→ **REQUIRED ACTION**
Exactly how many lines below mention "computer"? Answer with that number alone.

→ **PROVIDED RECORDS**
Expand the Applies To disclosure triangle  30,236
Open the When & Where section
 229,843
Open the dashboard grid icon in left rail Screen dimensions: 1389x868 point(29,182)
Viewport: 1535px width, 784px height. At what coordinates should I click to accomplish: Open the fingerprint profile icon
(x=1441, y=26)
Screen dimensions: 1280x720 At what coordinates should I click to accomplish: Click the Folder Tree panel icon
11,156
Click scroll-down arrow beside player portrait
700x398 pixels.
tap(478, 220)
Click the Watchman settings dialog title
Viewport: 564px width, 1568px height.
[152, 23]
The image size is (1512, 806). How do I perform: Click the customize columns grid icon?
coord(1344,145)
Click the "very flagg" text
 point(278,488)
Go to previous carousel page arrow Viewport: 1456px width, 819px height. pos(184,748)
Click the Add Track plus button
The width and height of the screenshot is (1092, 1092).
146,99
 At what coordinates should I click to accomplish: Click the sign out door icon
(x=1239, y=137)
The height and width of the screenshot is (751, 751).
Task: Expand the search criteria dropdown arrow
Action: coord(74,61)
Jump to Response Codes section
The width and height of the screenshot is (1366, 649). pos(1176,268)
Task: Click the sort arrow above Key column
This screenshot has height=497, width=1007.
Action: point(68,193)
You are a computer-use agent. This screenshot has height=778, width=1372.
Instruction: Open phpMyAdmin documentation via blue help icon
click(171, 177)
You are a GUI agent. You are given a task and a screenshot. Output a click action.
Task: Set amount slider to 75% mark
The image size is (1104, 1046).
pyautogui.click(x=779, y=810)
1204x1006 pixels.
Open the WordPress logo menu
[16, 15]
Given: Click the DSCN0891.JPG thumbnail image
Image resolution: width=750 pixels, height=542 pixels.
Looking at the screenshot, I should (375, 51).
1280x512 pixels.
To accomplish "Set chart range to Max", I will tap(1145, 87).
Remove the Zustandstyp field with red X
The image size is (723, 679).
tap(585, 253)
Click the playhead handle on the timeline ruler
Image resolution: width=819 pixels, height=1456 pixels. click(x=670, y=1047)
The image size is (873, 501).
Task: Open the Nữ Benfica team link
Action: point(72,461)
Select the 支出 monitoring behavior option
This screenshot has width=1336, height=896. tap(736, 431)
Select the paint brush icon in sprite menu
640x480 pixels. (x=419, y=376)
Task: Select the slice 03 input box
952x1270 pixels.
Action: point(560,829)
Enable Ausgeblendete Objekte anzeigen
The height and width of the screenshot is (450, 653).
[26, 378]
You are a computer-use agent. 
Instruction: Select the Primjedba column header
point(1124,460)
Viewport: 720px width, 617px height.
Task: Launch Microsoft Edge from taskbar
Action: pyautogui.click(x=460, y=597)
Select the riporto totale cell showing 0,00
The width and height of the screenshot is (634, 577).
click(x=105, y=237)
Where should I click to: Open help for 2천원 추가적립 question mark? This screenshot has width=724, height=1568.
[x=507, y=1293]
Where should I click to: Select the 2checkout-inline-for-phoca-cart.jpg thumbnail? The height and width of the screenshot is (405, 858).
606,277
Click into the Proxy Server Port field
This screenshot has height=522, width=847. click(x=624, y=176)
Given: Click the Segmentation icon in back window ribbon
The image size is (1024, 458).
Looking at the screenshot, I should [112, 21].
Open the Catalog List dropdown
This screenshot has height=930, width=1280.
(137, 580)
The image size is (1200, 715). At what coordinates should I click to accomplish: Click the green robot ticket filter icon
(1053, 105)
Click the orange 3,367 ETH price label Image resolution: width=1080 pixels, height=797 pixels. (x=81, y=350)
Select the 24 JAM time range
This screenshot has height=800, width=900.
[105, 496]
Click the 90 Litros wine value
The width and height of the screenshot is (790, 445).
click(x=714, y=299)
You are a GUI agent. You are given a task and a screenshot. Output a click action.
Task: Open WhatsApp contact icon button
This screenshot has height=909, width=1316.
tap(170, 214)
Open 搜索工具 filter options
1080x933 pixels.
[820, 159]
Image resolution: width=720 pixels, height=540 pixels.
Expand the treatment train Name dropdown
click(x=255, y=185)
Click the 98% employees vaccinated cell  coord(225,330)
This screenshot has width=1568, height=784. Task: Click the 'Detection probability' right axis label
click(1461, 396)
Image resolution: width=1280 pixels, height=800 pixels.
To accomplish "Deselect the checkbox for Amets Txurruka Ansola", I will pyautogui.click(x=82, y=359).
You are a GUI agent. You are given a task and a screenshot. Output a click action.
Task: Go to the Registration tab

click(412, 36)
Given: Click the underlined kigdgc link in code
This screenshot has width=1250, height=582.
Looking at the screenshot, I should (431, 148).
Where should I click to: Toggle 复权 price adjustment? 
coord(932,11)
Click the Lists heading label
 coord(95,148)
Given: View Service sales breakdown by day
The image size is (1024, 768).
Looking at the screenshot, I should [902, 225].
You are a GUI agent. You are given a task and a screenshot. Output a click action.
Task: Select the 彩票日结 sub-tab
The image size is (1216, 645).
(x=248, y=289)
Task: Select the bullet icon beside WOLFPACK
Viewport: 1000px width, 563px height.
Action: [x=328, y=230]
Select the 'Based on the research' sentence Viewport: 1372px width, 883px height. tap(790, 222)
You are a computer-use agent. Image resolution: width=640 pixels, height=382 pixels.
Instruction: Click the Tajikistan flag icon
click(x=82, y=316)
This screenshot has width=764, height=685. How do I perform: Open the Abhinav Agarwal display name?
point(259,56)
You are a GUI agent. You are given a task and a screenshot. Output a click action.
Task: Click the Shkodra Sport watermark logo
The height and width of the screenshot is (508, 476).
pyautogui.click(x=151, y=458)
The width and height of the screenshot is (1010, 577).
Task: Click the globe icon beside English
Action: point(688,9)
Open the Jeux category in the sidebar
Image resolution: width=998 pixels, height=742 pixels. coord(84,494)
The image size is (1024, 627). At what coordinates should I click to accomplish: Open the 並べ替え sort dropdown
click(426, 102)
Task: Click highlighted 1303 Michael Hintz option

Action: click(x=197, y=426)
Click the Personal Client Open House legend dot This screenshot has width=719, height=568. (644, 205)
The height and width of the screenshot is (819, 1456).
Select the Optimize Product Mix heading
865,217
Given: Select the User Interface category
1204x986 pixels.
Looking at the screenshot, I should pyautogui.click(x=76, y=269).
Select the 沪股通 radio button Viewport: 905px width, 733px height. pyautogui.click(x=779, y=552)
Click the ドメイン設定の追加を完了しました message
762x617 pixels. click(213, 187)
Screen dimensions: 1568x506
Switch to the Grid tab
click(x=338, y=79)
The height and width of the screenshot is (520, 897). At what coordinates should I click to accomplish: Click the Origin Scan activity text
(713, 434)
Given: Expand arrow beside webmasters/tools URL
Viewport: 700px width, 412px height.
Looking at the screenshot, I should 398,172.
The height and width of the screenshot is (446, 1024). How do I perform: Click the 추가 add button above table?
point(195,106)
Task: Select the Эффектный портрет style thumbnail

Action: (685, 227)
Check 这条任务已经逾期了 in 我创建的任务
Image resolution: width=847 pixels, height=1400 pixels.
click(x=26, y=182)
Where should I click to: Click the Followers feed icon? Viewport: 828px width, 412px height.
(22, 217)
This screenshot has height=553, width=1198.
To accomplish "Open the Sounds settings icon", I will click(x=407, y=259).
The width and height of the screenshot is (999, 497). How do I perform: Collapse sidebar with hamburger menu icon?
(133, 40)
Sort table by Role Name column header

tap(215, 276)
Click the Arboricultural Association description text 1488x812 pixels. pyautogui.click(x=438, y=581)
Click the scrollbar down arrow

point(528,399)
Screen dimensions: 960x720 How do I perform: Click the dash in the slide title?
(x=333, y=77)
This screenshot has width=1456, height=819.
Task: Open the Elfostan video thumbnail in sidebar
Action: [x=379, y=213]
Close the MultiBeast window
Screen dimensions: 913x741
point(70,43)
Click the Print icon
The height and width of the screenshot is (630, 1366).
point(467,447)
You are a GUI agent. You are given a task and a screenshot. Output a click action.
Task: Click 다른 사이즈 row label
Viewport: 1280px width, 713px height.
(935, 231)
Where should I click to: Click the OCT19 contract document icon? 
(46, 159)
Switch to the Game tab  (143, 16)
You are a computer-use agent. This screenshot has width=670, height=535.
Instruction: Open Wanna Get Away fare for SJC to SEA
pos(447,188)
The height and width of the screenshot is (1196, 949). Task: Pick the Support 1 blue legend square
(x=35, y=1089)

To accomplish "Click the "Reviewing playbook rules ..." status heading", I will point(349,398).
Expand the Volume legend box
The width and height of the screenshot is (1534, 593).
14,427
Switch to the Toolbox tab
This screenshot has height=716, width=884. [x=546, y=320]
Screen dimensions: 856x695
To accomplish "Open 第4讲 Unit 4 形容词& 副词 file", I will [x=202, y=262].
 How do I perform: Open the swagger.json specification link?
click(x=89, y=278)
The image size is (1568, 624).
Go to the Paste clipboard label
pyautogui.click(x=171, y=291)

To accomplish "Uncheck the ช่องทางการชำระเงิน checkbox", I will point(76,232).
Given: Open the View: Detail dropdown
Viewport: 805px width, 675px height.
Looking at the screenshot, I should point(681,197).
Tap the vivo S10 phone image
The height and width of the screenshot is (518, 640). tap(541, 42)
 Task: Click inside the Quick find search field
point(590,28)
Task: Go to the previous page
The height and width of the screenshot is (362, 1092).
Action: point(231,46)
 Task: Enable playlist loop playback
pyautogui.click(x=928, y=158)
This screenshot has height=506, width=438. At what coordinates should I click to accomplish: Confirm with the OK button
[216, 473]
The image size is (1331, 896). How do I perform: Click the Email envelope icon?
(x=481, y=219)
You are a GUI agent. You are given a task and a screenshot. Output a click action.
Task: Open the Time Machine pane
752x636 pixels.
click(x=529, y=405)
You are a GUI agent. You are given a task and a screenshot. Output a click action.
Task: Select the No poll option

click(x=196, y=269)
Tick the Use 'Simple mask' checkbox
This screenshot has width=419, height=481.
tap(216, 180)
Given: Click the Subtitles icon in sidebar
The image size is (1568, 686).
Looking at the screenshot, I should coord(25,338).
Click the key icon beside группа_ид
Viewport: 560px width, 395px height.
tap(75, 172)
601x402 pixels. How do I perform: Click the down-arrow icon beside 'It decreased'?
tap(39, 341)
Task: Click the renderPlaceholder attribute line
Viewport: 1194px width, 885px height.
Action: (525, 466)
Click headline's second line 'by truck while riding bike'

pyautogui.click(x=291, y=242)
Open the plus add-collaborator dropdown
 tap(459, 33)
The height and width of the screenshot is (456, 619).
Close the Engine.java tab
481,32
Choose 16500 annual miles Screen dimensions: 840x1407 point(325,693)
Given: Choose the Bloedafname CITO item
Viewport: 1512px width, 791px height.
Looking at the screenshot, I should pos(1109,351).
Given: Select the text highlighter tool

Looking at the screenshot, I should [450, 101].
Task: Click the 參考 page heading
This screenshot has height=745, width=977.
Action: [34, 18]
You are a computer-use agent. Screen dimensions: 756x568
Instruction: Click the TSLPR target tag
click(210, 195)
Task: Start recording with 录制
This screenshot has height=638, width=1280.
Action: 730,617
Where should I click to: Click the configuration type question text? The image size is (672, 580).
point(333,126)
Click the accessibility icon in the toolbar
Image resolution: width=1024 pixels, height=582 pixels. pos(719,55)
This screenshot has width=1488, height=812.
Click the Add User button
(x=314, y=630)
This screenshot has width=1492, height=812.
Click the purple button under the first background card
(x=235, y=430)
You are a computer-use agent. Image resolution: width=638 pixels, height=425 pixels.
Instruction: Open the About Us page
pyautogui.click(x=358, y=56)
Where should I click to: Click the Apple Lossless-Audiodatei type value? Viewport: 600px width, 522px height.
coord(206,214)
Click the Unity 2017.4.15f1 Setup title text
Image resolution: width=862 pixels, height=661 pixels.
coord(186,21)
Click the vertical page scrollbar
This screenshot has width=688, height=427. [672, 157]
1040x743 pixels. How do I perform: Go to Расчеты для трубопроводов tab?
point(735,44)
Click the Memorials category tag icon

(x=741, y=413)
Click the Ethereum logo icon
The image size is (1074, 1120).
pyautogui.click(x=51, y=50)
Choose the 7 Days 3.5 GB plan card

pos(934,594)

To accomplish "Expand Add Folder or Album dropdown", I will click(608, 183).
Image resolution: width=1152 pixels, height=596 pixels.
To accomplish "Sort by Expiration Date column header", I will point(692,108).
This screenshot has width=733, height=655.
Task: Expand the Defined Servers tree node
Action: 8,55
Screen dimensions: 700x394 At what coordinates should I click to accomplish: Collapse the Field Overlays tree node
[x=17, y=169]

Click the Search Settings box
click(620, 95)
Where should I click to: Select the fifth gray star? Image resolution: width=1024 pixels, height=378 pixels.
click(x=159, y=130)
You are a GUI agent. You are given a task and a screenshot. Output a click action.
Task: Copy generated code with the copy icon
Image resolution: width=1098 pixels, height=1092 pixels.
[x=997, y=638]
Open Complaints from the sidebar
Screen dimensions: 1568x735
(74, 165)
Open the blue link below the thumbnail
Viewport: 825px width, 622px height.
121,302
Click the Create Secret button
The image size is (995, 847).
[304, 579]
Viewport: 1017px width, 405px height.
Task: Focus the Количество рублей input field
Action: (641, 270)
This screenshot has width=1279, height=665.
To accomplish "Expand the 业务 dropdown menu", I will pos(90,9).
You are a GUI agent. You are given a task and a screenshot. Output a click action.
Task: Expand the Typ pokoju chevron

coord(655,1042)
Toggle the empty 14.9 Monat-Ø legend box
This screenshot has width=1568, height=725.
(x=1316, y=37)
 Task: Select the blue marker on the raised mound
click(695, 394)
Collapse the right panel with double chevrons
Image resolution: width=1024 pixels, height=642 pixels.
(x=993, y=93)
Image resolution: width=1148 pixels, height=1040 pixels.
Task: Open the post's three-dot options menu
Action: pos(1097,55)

→ **RESULT OF THE TASK**
6